EXCERPTED PASSAGE:
Simple Ways to Live to 100, Say Experts
You might want to live forever, like some Greek god or sparkling vampire. But the truth of the matter is, vampires never seem to get gum disease. And Zeus never had prostate cancer. We mere mortals not only die, but get sick—sometimes painfully so.
There's no point living long if you're not healthy while doing it.
That's why we scoured the latest medical journals and studies to uncover the top 38 ways you can live healthy for as long as possible. Not only will this advice extend your life, it'll lead to a happier and healthier one, too. Hygieia—the Goddess of health—would approve. Read on to find out more—and to ensure your health and the health of others, don't miss these Sure Signs You've Already Had COVID.
Don't Retire Early
The common wisdom about living longer is to de-stress, so you can finally enjoy life. Since deadlines at work keep a lot of us awake at night, it may come as a surprise that early retirement can be a risk factor for dying earlier. According to research published in the British Medical Journal, healthy people who delayed retirement by just one year past age 65 had an 11% lower risk of death from all causes. The same was found to be true in unhealthy people who retired a year later.
Recommendation: No matter your age, keep busy at work on something—if not a job, then a hobby, like gardening, crocheting or crossword puzzles. You might be at rest but your mind doesn't have to be.
Take a Lesson from Monaco
Maybe good things really do come in small packages. The CIA World Factbook shows people live longer in Monaco than anywhere else on earth—until 89.4 years old, surpassing even Japan (at 85.3). By comparison, the average life expectancy in the United States is 78.6 years. With a combo of their Mediterranean diet, fresh sea air, ample sunshine and wealth, it's no wonder.
Recommendation: A Mediterranean diet is one that's rich in fruits, vegetables, nuts, fish, and whole grains, low in red meat, and free of refined foods and added sugars. Enjoy wholesome, good-for-you ingredients, and nothing processed. A richness of health will follow.
Talk to Your Doctor About Aspirin
Aspirin was discovered more than a century ago, and since then it's been a go-to for headaches, fevers, and lowering the chances of having a heart attack. So many people think popping a baby aspirin is a quick and easy way to stay healthy. But don't start on an aspirin regimen without talking to your doctor first. The FDA warns that long-term aspirin therapy only works on certain people, and can actually increase risk of brain bleeds and other nasty side effects.

SUPPLIED MATERIAL:

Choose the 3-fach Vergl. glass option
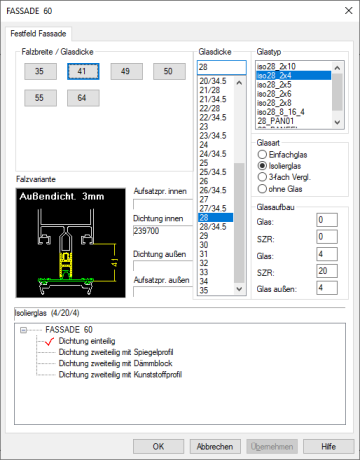Screen dimensions: 360x460 pos(262,177)
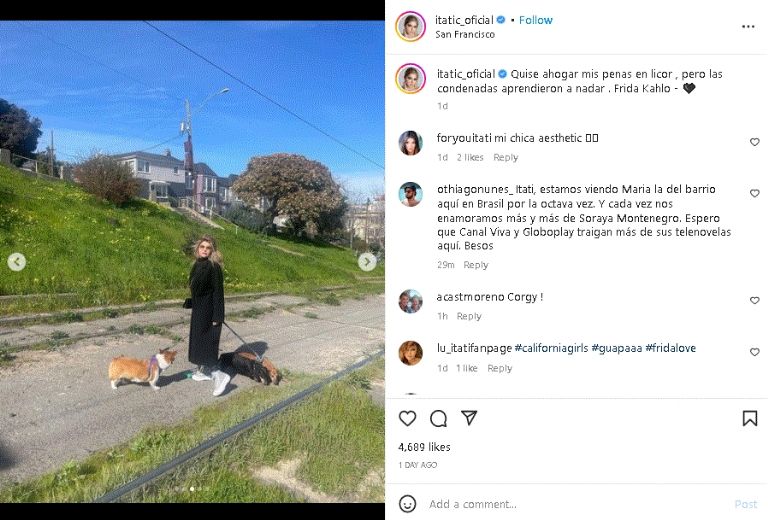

QUESTIONS ON THE MATERIAL:
A. Duplicate the part of the article on living to 100 that opens with the words containing "Recommendation: A Mediterranean" and closes with "health will follow.".
B. In the article on living to 100, what life expectancy does the CIA World Factbook give for Monaco?
C. Take the article on living to 100 further, picking up right after its last paragraph.
You won't need the listing for this.

EXERCISE RESULTS:
A.
Recommendation: A Mediterranean diet is one that's rich in fruits, vegetables, nuts, fish, and whole grains, low in red meat, and free of refined foods and added sugars. Enjoy wholesome, good-for-you ingredients, and nothing processed. A richness of health will follow.

B. 89.4 years.

C.
Recommendation: When talking to your doctor, also mention how frequently you take pain relievers like Advil or Tylenol. They can be ineffective if taken for the wrong reasons.
See a Therapist. Feel Zero Shame Doing So.
Mental health is just as important to your well-being as your physical health. So it's time to stop stigmatizing therapy. Research from The Australian National University found that mental health conditions cause a mortality gap: men may have a shorter life by 10.2 years, and 7.3 years shorter for women. There is good news—about 80% of those who are treated for depression or anxiety with drugs improve.
Recommendation: Sites like Psychology Today offer contact information for a therapist near you, and new digital solutions like Talkspace save you a trip.
Check Your Smoke Alarms More Often
Smoke alarms save lives—but only if they work. When a home catches fire, you may have only minutes to get out safely. While most homes in the United States have smoke alarms, a study in the Western Journal of Medicine found that 30% didn't work when tested due to malfunctions or dead batteries.
Recommendation: Here's a trick—when you change your clock at Daylight Savings Time, change your smoke alarm batteries, too, and ensure the device works.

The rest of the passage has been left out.